Il ne s'agit point de projections supplémentaires de films récents présentés dans le circuit commercial traditionnel, mais plutôt de revisiter et redécouvrir ce vaste patrimoine, l'occasion de revoir quelques chefs d'œuvres et d'affiner notre culture cinématographique.
Une présentation sera faite avant chaque film et une discussion sera conduite après.

Les présentations auront lieu le dernier vendredi de chaque mois.

Pour devenir membre il faut adhérer à la Médiathèque (22 € par année civile, 10 € pour le dernier trimestre de l'année ou pour les chômeurs, étudiants et moins de 18 ans).

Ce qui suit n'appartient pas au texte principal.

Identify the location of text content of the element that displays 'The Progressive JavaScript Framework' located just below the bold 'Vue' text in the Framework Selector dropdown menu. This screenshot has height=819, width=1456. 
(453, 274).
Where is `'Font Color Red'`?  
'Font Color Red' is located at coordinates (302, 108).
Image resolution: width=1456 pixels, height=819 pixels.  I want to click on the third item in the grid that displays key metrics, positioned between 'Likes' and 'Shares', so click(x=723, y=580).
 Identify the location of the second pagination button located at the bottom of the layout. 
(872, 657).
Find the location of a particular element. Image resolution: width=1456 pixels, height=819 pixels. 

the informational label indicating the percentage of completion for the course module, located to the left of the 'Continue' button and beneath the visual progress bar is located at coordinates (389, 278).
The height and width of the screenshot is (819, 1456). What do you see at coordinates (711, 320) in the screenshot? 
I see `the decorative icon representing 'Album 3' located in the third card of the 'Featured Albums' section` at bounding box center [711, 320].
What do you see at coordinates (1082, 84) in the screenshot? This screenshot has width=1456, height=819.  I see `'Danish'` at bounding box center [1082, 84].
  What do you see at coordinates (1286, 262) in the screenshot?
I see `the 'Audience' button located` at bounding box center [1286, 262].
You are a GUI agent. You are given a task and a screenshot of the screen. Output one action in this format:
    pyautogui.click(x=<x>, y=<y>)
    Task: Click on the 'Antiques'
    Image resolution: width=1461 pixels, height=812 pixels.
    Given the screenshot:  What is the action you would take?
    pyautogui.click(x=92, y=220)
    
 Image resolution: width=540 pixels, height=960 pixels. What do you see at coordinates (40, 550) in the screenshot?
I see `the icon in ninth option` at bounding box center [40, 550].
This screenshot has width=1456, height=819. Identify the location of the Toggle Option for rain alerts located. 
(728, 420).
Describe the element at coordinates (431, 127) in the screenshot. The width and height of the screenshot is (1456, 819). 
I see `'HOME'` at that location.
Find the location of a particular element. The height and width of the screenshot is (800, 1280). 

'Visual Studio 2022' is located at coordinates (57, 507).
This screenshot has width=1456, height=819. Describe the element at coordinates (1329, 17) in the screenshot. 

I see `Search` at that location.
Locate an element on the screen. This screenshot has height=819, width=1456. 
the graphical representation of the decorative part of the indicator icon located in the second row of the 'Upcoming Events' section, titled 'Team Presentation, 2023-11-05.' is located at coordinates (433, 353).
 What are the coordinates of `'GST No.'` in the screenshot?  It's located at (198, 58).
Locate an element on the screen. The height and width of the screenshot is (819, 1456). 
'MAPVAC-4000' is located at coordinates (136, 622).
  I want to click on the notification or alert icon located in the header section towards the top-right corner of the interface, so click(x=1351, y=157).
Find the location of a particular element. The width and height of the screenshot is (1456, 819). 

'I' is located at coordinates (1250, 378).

Tous les trimestres, un nouveau cycle, dédié à un réalisateur, permet de découvrir ou redécouvrir trois films de l'auteur.

Liste des cycles :



Cycle Robert Bresson

Robert Bresson est souvent classifié comme un cinéaste janséniste tant ses films sont rigoristes. Ils suggèrent tous la présence de Dieu. Le réalisateur minimise le rôle de l'acteur au profit du récit, c'est pourquoi les acteurs professionnels et les vedettes n'ont pas leur place dans son cinéma. Ses personnages ont en commun la recherche de la grâce et de la liberté. Son style se caractérise par des plans dépouillés, sobres, cherchant à exprimer l'action le plus clairement possible. Il rejette tout ce que le cinéma peut contenir de spectaculaire, demandant au spectateur de réfléchir et non pas de se distraire. La carrière de Robert Bresson s'étale sur plus de quarante ans durant lesquels il ne réalise que treize longs métrages. Si ses films n'ont jamais fait exploser le box-office, il est néanmoins considéré par la critique et les cinéphiles comme un des géants du cinéma.

Cycle Vittorio de Sica

Avec Vittorio de Sica le cinéma descend dans la rue, se mêle au petit peuple, qui ressent avec le plus de dureté le contrecoup de la période fasciste. La caméra devient le constat brutal d'une réalité poignante. Le néoréalisme va trouver en De Sica son plus ardent propagandiste.

Cycle Ingmar Bergman

Ingmar bergman est l'un des plus grands réalisateurs de l'histoire du cinéma. Son oeuvre touche au thème de la métaphysique et à l'introspection psychologique ou familiale.

Cycle Marcel Carné

Assistant de René Clair et de Jacques Feyder à ses débuts, Marcel Carné est indissociable de Jacques Prévert, qui fut le scénariste de la plupart de ses films. Il reste dans l'histoire comme le cinéaste emblématique du réalisme poétique.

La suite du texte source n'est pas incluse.